>> Begin Input for this task
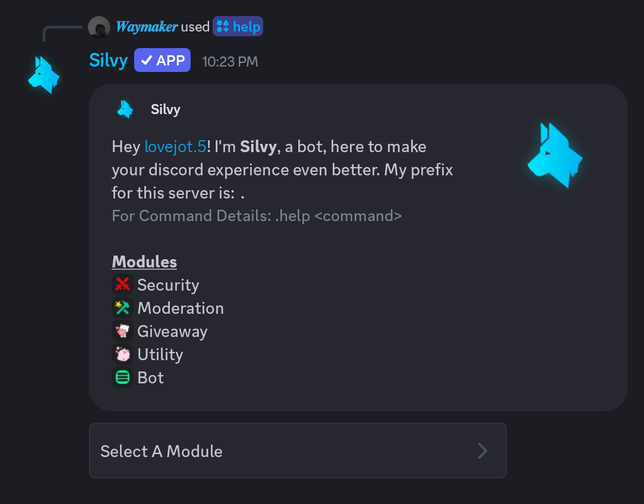Click the APP verified badge
The width and height of the screenshot is (644, 504).
click(162, 60)
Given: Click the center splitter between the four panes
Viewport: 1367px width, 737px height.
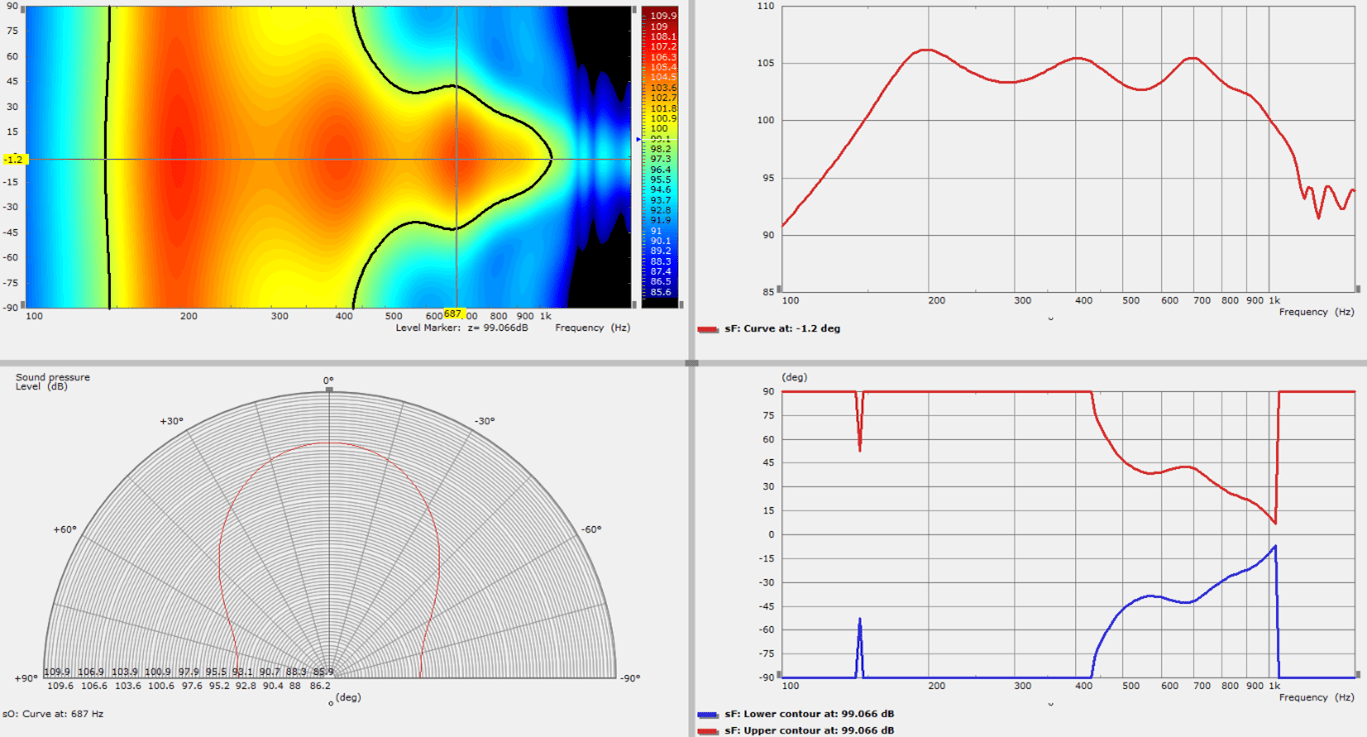Looking at the screenshot, I should coord(690,363).
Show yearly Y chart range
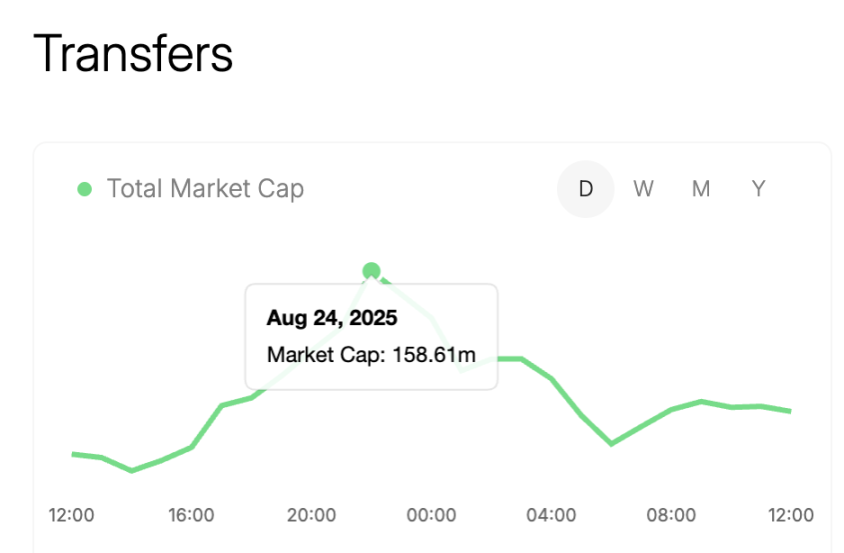 (x=759, y=189)
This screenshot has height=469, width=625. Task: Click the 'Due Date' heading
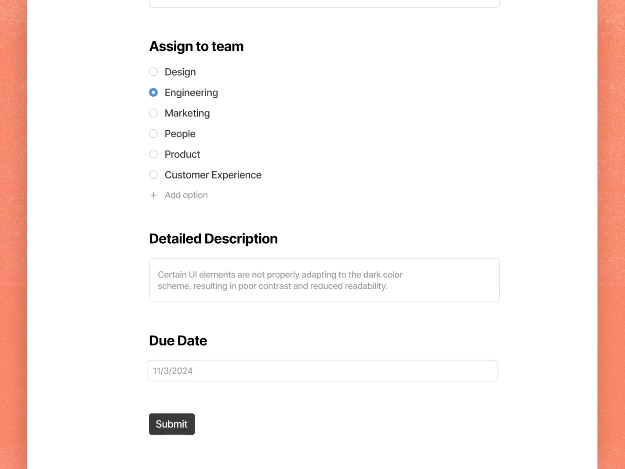[178, 341]
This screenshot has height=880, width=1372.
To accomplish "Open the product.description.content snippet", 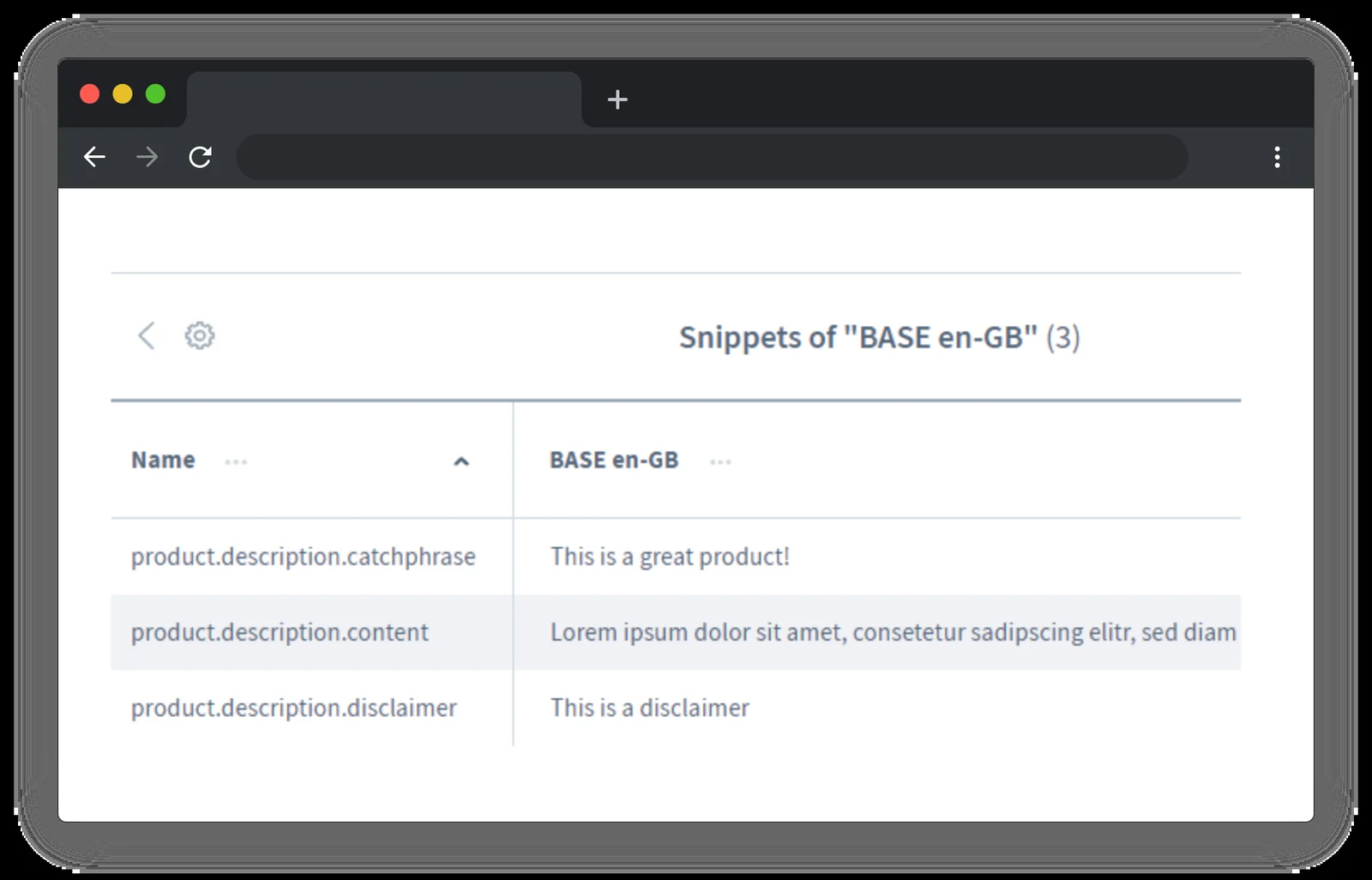I will point(280,632).
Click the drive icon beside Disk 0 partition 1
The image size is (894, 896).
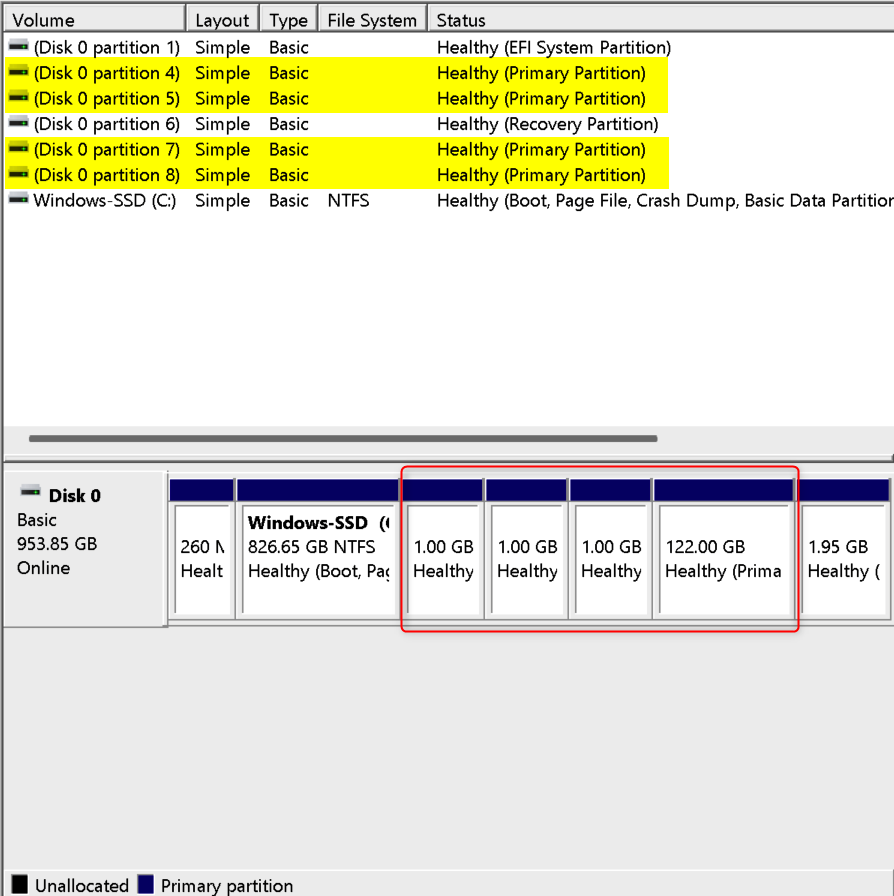17,47
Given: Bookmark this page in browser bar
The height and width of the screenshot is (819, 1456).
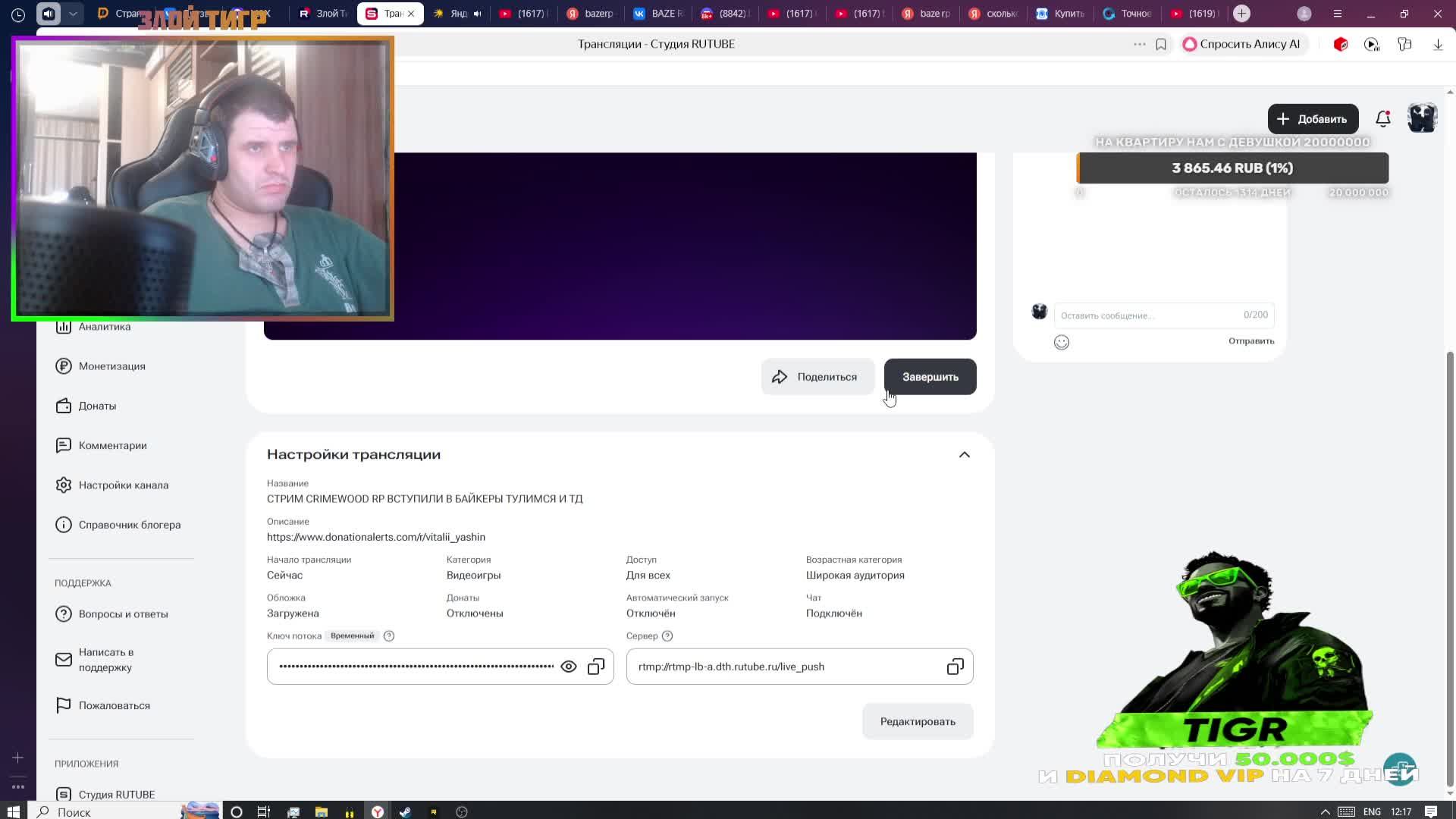Looking at the screenshot, I should pos(1161,44).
>> End Input for this task
Set exercise » Quote everything in the rows from the start down to the line containing "(x=759, y=189)", word for word. Leave the pictures out of your answer.

Exercise solution »
Click the APP verified badge
The width and height of the screenshot is (644, 504).
click(162, 60)
Given: Click the center splitter between the four panes
Viewport: 1367px width, 737px height.
Looking at the screenshot, I should coord(690,363).
Show yearly Y chart range
 (x=759, y=189)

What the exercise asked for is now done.